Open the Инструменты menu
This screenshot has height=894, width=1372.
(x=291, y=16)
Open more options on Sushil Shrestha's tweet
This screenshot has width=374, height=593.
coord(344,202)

■ ABOUT THIS EXERCISE ■
Each line in the data is to be written out precisely.

■ OUTPUT ■
Open the Инструменты menu
This screenshot has height=894, width=1372.
(x=291, y=16)
Open more options on Sushil Shrestha's tweet
This screenshot has width=374, height=593.
coord(344,202)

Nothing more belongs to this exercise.